How mindlessly presumptuous – and how profoundly wrong.

In all the years we’ve lived in Yarraville or thereabouts, we’ve driven past She’s Thai countless times, but never deigned to enter.

In my mind, I’d painted a picture of this eatery as a low-rent Thai place unworthy of our attention.

This was based on the unfounded inkling that it was just another cheap eat Thai place that mostly likely purveyed food that wasn’t anything special or worse – and at prices a good dollar or two higher than charged for similar and better at our many local Viet and Indian favourites.

But finally, mid-week, curiosity wins out and through the doors of She’s Thai I amble.

From the moment I cross the threshold it’s clear my presumptions are without any basis.

This is a lovely neighbourhood restaurant.


The open kitchen bustles, with adjacent casual area for customers awaiting takeaway orders and the neighbouring more formal dining room adorned with Thai woodwork and decorations. Thai music tinkles in the background and there’s even a table laid out with recent newspapers for those waiting or dining solo.

To cap it all, cackles of glee escape the kitchen as I start taking photos – always a good sign!

I question the gent of Western persuasion – as the nearby sign reads, “She’s Thai But I’m Not!” – about the Thai provenance of the chive dumplings ($5). The gist of his reply seems to be they are to be found in some areas of Thailand while having obviously having a transnational heritage.

I order them anyway. A mistake – but the only one of my visit. These Thai chive dumpling may be paragons, but for me they are too plain and lacking flavour. The two flat dumplings remind me of nothing so much as the spring onion pancakes you find in some Chinese establishments.

My gang massaman (brown beef curry) is much, much better.

I’ve had this dish many times elsewhere, usually enjoying the mild but deep mix of peanut and coconut vibes with chunky meat and – always! – the potato pieces that sing with flavour, so tender they almost become part of the gravy.


The She’s Thai massaman curry ($12.50) is quite different – in fact, more like a goulash, so sticky and gooey is the gravy. The beef is chunky and tender. The coconut flavour is more restrained than I am expecting, though the peanut quotient is high thanks to the pleasing crunch of the many skinless half nuts on offer. They join the expected spuds, crinkle-cut carrots, heaps of pineapple and basil leaves in completing a rich and delicious dish.

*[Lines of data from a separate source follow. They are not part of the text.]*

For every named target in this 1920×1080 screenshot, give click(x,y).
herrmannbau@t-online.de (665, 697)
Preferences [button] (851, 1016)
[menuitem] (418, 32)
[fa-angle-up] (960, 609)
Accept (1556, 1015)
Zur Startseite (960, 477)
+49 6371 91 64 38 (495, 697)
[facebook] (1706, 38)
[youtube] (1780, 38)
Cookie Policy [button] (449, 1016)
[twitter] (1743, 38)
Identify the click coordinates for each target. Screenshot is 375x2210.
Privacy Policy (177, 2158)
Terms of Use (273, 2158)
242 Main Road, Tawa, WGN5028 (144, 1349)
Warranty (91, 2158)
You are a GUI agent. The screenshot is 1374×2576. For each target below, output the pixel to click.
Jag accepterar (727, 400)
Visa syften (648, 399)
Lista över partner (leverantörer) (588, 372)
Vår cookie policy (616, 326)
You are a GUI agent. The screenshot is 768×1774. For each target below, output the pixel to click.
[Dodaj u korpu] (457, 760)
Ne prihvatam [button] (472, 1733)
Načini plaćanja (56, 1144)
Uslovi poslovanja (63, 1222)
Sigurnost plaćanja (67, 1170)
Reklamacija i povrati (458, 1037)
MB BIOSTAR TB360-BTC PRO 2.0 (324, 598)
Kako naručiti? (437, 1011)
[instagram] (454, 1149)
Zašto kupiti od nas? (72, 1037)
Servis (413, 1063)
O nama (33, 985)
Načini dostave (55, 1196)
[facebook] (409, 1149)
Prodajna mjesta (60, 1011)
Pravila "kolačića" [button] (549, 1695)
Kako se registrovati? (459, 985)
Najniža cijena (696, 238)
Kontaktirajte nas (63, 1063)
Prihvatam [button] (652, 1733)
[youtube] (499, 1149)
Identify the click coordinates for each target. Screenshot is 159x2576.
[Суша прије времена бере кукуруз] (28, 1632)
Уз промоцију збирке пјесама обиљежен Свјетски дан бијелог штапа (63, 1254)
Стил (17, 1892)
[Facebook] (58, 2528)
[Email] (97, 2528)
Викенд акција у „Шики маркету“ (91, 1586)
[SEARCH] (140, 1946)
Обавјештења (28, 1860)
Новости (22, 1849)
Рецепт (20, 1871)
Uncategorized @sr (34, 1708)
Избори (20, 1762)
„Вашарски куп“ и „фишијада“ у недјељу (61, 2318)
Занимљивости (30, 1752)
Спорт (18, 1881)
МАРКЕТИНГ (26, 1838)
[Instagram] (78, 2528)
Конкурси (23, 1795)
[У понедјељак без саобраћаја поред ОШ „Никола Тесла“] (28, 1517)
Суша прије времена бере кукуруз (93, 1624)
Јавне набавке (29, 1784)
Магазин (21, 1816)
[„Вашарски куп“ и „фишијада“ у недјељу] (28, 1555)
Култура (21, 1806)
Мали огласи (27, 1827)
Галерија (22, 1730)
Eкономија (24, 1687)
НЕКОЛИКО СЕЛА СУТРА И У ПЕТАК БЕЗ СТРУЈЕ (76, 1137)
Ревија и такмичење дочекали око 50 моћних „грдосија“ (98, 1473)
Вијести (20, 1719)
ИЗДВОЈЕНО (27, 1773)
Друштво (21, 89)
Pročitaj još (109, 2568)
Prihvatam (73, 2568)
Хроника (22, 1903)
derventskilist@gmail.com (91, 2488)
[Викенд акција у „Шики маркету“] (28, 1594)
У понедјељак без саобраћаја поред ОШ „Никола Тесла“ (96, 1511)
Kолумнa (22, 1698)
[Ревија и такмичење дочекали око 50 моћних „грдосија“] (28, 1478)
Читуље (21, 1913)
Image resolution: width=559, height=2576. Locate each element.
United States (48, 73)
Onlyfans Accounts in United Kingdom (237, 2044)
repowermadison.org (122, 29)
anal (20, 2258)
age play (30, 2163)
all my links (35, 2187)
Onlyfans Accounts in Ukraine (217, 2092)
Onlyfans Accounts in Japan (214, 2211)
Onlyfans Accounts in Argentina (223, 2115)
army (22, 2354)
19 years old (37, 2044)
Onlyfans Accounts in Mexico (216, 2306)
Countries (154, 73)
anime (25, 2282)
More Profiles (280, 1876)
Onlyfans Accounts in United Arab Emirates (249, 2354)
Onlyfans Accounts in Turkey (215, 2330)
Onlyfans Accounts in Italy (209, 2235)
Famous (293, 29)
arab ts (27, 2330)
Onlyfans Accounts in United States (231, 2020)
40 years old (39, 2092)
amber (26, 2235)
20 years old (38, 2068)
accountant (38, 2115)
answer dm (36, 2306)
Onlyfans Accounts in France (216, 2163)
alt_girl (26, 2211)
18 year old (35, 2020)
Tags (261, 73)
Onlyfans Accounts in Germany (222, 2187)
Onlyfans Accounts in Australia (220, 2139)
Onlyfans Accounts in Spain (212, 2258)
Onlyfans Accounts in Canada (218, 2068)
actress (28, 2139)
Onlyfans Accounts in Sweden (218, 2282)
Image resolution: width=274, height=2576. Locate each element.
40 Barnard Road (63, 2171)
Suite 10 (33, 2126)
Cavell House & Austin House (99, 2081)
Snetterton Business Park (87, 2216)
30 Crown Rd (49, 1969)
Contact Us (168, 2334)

A few nights later, I phone in a takeaway order for chicken pad thai ($11.50), which provides a lovely at-home meal of egg noodles, egg, bean sprouts and juicy chicken pieces.

She’s Thai doesn’t do home deliveries, but no matter for us – the place is so close that barely five minutes need pass between leaving and arriving home with the goodies.

And we’ll surely be returning to take in more of the menu on a dine-in basis – for sure something with a bit more colour and zing and spice from the stir fry and salad listings.

I’ll be excited to do so, as She’s Thai is a gem of a place.

Meanwhile, I’ve also had an insider’s thumbs up on At 43, the new Thai place in Yarraville that is Cafe Urbano by day!